If you also need to install OpenSSL from source using GIT you can do so using the instructions on the OpenSSL Github page.
You can also build pgBouncer from source using GIT following the instructions on the building from git page.
If you don’t want to install git just for this or don’t have access to the internet, you can download the source tarball from the pgbouncer.org downloads page, transfer it to the target machine and untar it, or if you have curl and an internet connection you can grab the tarball file direct as shown below.
phil@pgbouncer:~$ sudo apt install libevent-dev libsystemd-dev libssl-dev libc-ares-dev pkg-config libc-ares2 curl
phil@pgbouncer:~$ curl -o pgbouncer-1.15.0.tar.gz https://www.pgbouncer.org/downloads/files/1.15.0/pgbouncer-1.15.0.tar.gz
phil@pgbouncer:~$ tar xf pgbouncer-1.15.0.tar.gz
phil@pgbouncer:~$ cd pgbouncer-1.15.0/
phil@pgbouncer:~/pgbouncer-1.15.0$ ./configure --prefix=/usr/local --with-systemd --with-cares
[..a lot of checks..]
Results:
adns = c-ares
pam = no
systemd = yes
tls = yes
And at this point we are ready to start the build.
A few points to note at this stage:
- As mentioned before, you don’t have to install curl, or download the file directly.
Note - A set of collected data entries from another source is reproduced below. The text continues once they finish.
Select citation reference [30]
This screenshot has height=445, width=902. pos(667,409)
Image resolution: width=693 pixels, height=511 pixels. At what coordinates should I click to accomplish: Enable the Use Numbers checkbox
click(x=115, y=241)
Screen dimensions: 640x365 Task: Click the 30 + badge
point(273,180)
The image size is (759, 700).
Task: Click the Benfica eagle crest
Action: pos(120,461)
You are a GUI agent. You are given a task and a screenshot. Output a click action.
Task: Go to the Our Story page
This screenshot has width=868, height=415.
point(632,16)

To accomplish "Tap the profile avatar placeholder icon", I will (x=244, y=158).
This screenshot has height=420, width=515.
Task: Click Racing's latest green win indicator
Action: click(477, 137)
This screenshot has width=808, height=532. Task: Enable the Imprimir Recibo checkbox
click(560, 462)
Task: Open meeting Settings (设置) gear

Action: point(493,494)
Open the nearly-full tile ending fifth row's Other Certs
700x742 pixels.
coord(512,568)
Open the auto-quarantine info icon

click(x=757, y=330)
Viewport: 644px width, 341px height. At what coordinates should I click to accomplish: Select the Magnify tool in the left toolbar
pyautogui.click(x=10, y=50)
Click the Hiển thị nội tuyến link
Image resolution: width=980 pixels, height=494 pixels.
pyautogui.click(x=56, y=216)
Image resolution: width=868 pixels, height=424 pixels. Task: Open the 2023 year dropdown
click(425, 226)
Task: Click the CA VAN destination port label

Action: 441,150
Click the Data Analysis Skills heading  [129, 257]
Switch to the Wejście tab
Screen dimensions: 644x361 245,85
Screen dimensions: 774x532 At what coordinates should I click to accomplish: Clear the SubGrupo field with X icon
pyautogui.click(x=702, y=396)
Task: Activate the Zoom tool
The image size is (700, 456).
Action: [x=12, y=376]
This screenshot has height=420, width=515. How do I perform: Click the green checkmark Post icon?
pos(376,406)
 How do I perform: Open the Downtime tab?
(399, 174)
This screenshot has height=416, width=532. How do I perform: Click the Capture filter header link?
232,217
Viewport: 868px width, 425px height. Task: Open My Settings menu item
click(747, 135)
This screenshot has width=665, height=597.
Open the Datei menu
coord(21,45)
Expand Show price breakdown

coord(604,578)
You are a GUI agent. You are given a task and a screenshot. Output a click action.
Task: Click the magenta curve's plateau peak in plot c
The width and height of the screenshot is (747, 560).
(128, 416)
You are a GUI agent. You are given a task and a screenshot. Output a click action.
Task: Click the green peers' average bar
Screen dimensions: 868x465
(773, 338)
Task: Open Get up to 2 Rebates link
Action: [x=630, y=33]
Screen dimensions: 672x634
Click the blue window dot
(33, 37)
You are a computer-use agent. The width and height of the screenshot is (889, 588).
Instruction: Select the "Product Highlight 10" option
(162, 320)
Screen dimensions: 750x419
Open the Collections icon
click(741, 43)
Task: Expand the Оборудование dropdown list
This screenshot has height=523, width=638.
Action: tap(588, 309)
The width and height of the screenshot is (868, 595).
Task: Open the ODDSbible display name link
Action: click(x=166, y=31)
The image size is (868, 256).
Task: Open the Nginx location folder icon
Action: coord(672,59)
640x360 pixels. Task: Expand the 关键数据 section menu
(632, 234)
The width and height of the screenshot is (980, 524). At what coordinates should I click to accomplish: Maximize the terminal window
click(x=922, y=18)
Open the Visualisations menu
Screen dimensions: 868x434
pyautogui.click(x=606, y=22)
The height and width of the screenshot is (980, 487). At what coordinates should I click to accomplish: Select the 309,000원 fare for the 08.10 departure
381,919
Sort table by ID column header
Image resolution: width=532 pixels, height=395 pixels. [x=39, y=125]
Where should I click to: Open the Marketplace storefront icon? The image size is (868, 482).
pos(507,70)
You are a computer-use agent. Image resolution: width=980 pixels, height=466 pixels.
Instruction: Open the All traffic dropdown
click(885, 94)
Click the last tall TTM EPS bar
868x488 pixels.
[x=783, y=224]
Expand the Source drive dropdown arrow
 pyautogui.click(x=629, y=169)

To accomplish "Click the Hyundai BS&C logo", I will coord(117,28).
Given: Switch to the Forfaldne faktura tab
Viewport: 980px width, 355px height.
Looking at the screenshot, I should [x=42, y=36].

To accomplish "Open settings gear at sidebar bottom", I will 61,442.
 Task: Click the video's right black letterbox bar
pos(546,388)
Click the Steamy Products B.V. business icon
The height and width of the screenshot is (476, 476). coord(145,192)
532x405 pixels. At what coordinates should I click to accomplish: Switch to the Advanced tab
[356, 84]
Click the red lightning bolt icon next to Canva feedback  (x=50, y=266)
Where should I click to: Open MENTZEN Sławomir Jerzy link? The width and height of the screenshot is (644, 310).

If you have an air-gapped server (with no internet connection) you can download the tarball anywhere and transfer it onto the target machine as best you can. If so, omit the curl install and the curl call entirely.
- Use of the c-ares DNS name resolution package is optional. Earlier versions (below 1.10) are buggy with IPv6 addresses, however more recent (and less buggy) versions of c-ares have additional capabilities compared to the default libevent 2.x evdns component, which you may want to bake in as part of the build. If c-ares is available, pgBouncer will include it in the build by default. In the example above I have installed it using libc-ares2 and the development headers package libc-ares-dev, and forced it with the --with-cares flag, and it shows up in the Results summary as “adns = c-ares”.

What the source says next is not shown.